A funny thing happened on the way to the conference. On Saturday morning I was driving to the final day of the SMPT Conference held on the BYU Campus. I hit the main BYU intersection near the Marriott Center. My light was red. There were cars stopped at other approaches as well. Everyone was stopped. All the lights were red. As I had been thinking Mormon thoughts while driving down Provo Canyon and onto campus, that seemed like a sign: Nothing is changing. No movement. Full stop.
I exaggerate only slightly. There are small changes and a bit of movement. A few women now get to sit up front at General Conference and a few women address the assembled Saints. But no one is surprised that all three of our new apostles are old white males. We enter the 21st century with a 17th-century Bible and a 19th-century message, then wonder why an increasing proportion of Mormon Millennials just wander away, finding our Sunday meetings to be dull and uninteresting and the Church as a whole to be not so much false as misguided (the endless war on gay marriage) or simply irrelevant. Any chance for change or reform, or are all the lights stuck on red? What does Mormon reform even look like?
Reform is not a four-letter word; it is meaningful positive change. An institution that does not change loses efficiency and relevance, and over time people go elsewhere to find whatever was once provided by that institution. Here is an example of church reform: Once upon a time (until the 1960s) Catholic services were conducted in Latin. If you went to Mass in Denver or Philadelphia or Atlanta in 1958, the liturgy was performed completely in Latin, not English. The reform to vernacular languages seems simple and obvious, but it required a huge institutional undertaking (Vatican II, a three-year conference of Catholic leaders from around the world) and was very controversial. Churches are conservative institutions; change is never easy.
That wrenching reform episode is recounted in four short chapters by Garry Wills in The Future of the Catholic Church with Pope Francis (Viking, 2015). Vatican II was only the end of the process; the struggle over Latin lasted five centuries. Here is how it started.

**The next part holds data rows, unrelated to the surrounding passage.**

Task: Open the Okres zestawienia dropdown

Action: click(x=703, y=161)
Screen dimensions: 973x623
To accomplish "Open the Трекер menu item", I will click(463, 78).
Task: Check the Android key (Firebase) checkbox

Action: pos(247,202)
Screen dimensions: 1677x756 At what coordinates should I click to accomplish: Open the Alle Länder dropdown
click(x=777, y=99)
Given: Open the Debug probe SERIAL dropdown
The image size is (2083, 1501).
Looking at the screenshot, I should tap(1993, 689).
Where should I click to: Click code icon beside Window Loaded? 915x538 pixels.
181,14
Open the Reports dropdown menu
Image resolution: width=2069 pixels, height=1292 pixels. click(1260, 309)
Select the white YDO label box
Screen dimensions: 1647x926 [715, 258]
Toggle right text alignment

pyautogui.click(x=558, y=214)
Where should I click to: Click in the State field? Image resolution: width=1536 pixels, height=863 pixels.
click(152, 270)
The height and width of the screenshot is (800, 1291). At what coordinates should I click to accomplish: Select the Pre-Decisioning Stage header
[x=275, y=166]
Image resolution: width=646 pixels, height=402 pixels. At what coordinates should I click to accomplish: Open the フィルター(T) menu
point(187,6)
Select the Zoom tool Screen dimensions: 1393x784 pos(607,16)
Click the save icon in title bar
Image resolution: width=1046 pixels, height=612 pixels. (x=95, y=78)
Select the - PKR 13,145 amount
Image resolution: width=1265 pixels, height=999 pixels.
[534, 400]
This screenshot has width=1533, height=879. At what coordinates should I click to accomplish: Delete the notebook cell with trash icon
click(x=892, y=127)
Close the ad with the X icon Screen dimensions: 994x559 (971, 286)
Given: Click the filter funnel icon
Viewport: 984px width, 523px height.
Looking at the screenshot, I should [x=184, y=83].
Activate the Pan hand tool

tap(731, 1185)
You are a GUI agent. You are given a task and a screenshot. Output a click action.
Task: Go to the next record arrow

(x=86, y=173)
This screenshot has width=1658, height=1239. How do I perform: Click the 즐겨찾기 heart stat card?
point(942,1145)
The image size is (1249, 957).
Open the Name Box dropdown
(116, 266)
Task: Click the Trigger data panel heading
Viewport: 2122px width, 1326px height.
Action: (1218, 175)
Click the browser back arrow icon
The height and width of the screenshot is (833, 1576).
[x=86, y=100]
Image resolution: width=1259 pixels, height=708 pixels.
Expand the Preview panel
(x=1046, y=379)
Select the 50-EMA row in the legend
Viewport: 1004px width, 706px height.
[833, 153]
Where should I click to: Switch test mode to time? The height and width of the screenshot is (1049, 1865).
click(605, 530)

By the sixteenth century, control of doctrine could no longer be maintained simply by refusing to have it dealt with in any language but Latin. The Renaissance humanists had discovered the charms of Greek, which Erasmus praised as superior to Latin — as well as being the language in which the New Testament is written. … The leaders of the Reformation began to preach from and promulgate the Bible and catechisms in the English of Wycliffe, the German of Luther, the French of Lefevre d’Etaples. Aided by the invention of the printing press, such works swept down in a torrent on the closed Latin citadel of Rome. It was not enough, in that situation, to keep the laity from straying by keeping all theology in Latin. One must now keep them from reading Bibles and church instructions in other languages …. (p. 20)
Part of the Catholic response to that initial challenge was to establish the Index Liborum Prohibitorum, or List of Prohibited Books, in 1559. It was not formally abolished until 1966. One might draw some parallels to current Mormonism (the Internet is like the printing press, formally prohibiting books is like informally discouraging non-Correlated reading, excommunication is still excommunication) but that is a post for another day. I have a simpler question: What small positive Mormon reforms are possible and what Mormon institutional avenues are available to promote such small positive changes?
Here are a few example proposals: Move away from the KJV and use a modern English translation for seminary and for the curriculum. Shorten the Sunday block to two hours or 90 minutes. Allow non-LDS family members to attend temple weddings. Allow LDS Relief Society Presidents to give worthiness interviews to LDS young women. I’m not making an argument for those changes or reforms, just posing them as reforms that many Latter-day Saints would regard as positive and achievable. Hey, if Catholics could change the entire language used in Sunday services across the entire global church, we ought to be able to make some small positive changes. But how institutionally can we promote positive change within the Church? Any success stories?